***** DATA FOR THIS EXERCISE

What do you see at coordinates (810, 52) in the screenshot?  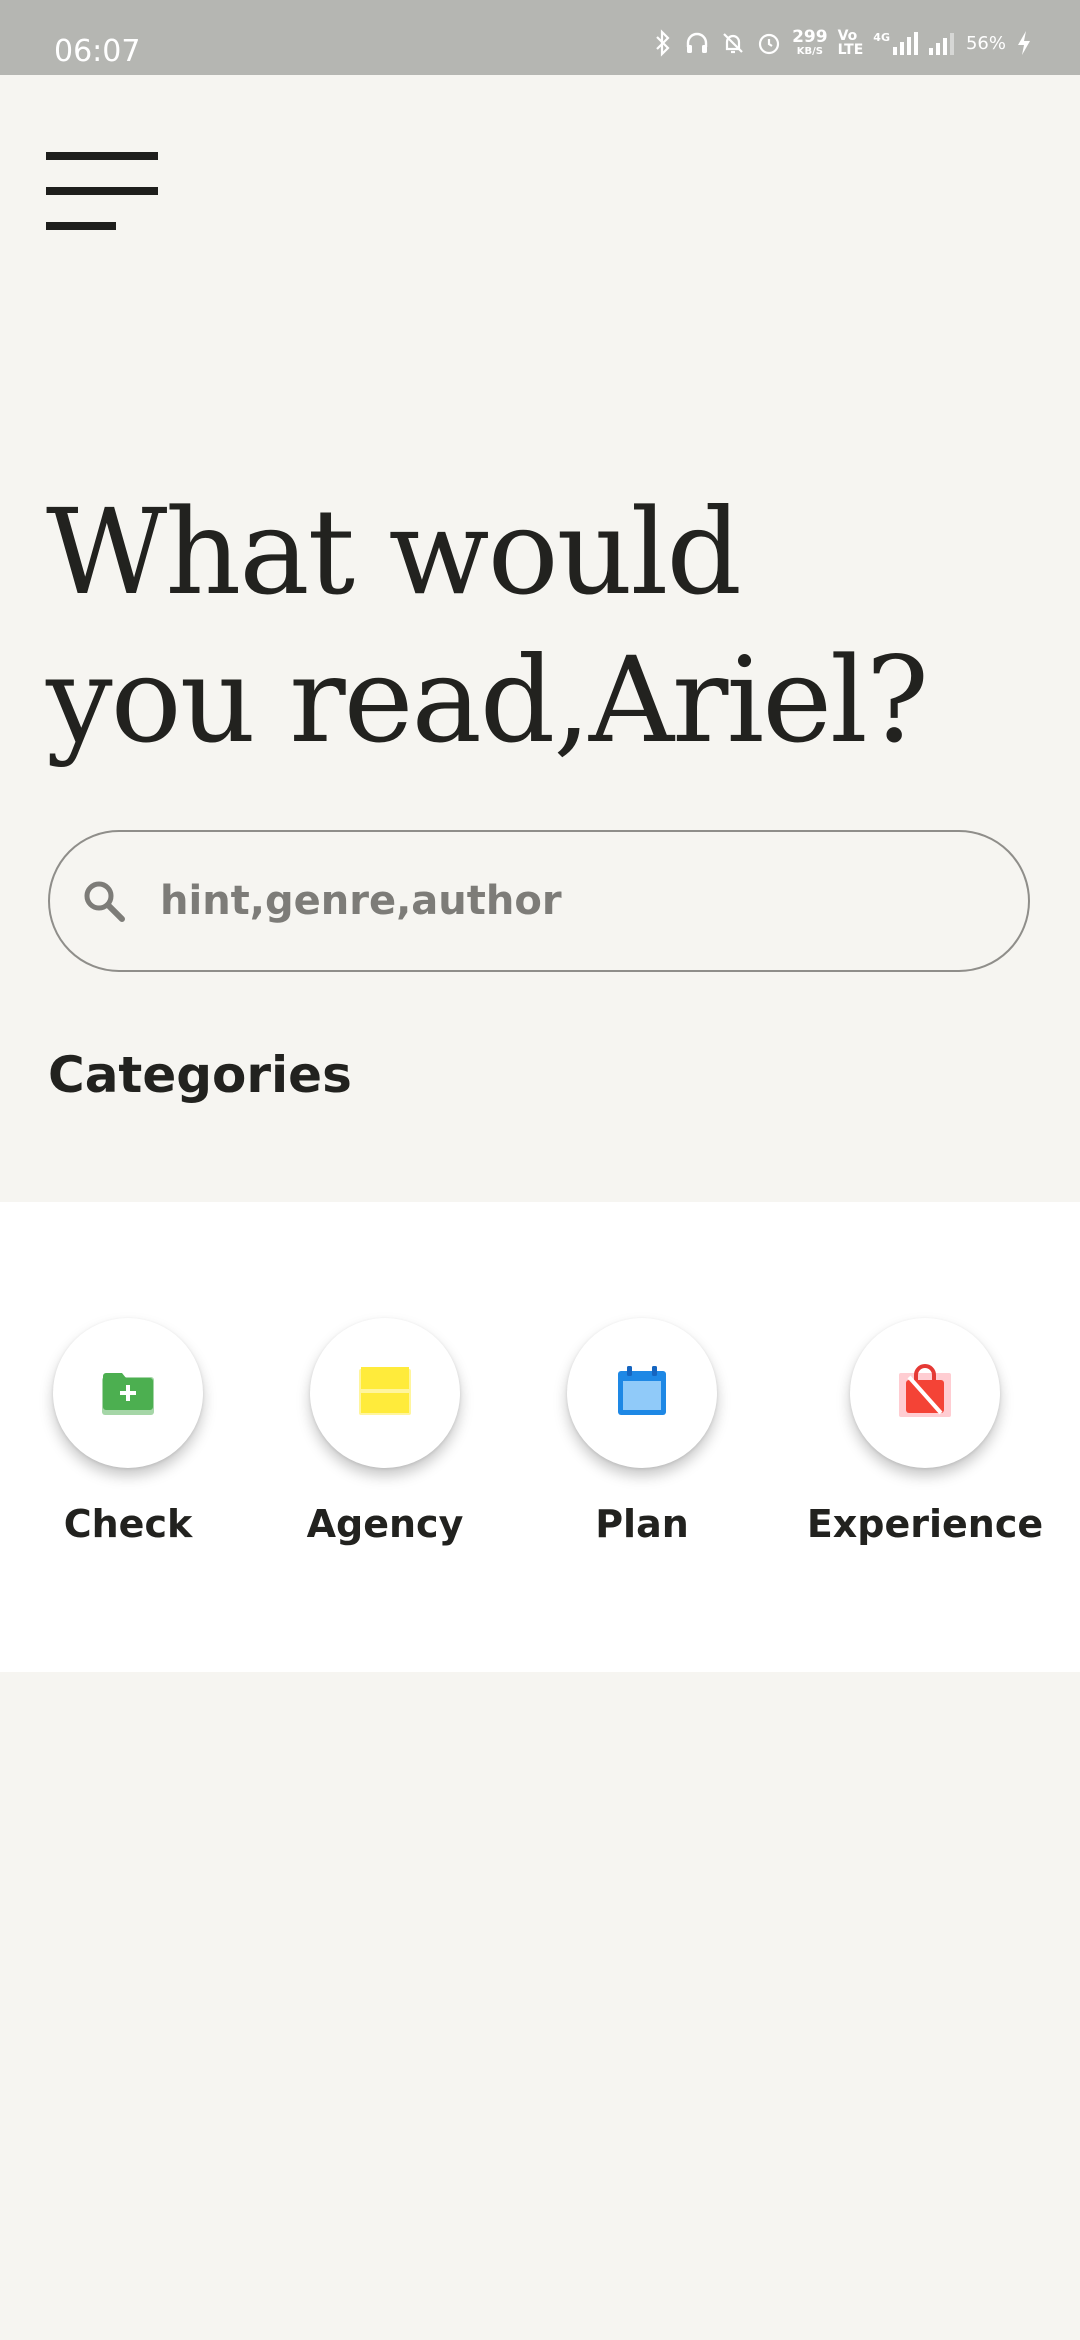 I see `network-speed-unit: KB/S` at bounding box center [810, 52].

**********
***** DATA FOR THIS EXERCISE

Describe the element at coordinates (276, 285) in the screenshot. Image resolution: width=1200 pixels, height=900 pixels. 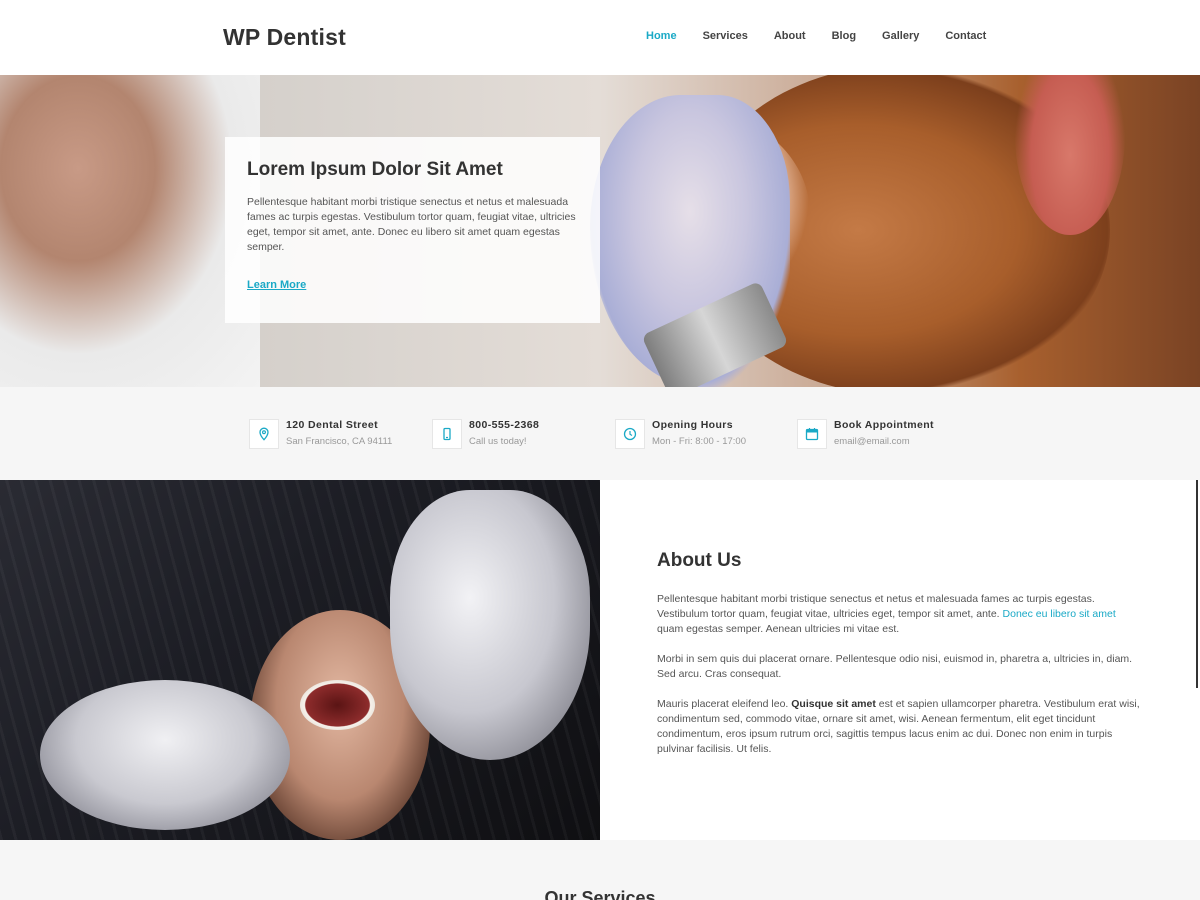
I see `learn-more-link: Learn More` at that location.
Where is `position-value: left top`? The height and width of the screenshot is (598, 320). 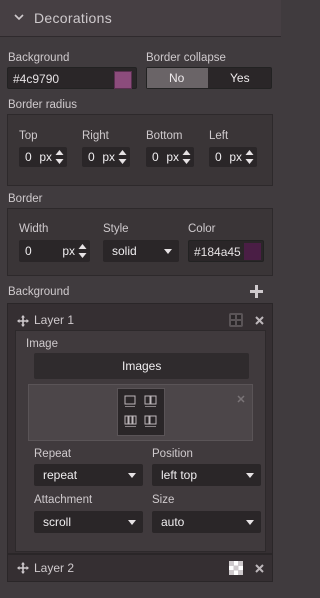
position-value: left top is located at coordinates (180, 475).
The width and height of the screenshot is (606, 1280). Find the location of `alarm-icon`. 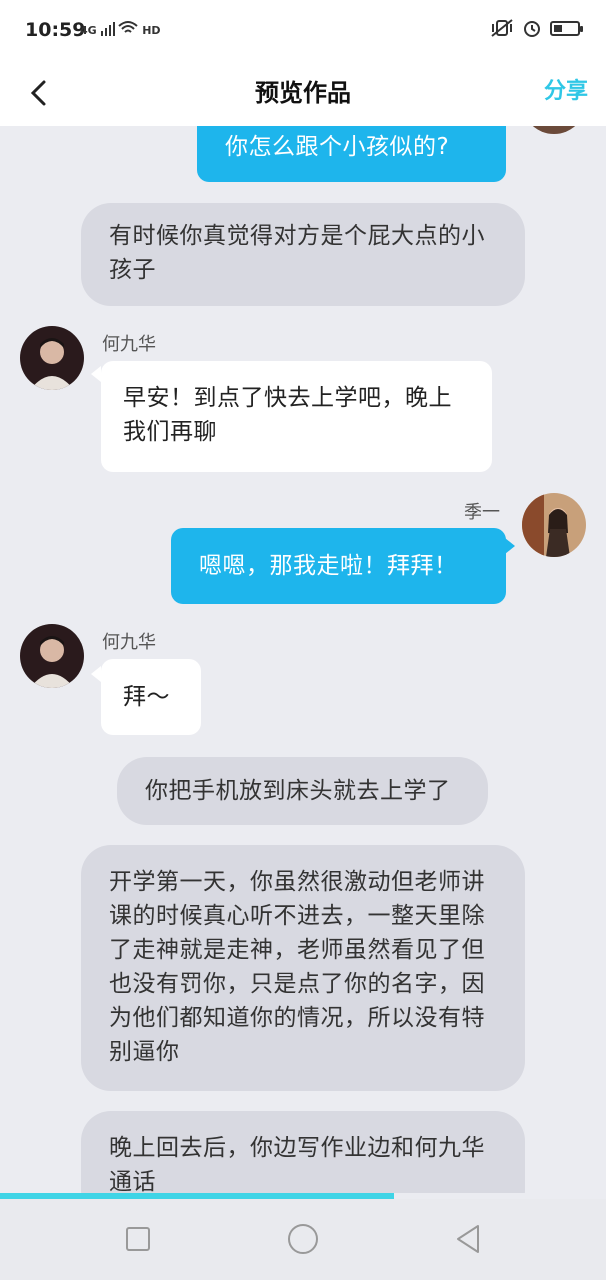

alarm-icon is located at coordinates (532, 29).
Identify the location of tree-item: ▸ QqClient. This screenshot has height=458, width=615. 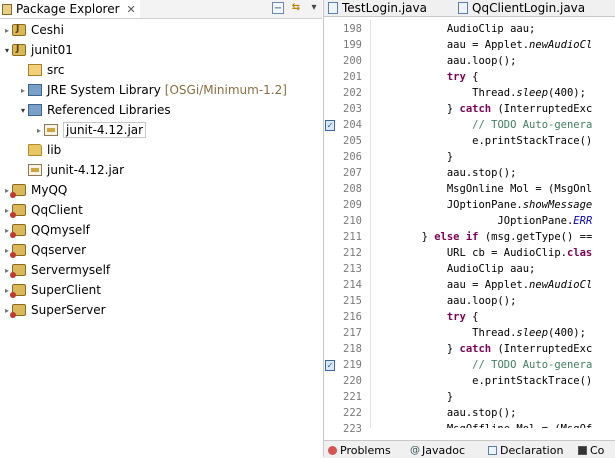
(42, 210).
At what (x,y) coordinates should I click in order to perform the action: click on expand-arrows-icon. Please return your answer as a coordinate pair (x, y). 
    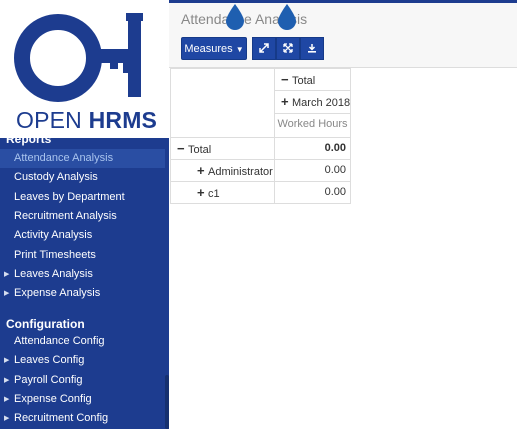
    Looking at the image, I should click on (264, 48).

**********
***** DATA FOR THIS EXERCISE

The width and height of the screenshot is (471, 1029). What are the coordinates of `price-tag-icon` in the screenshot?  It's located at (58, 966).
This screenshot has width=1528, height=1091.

**********

**ASSIGNMENT**
Reproduce verbatim the listing lines between the line holding "Identify the location" and the line holding "Looking at the", inclusive, leaving out the pictures.

**RESULT OF THE TASK**
Identify the location of tree-item: ▸ QqClient. This screenshot has height=458, width=615. 
(42, 210).
At what (x,y) coordinates should I click in order to perform the action: click on expand-arrows-icon. Please return your answer as a coordinate pair (x, y). 
    Looking at the image, I should click on (264, 48).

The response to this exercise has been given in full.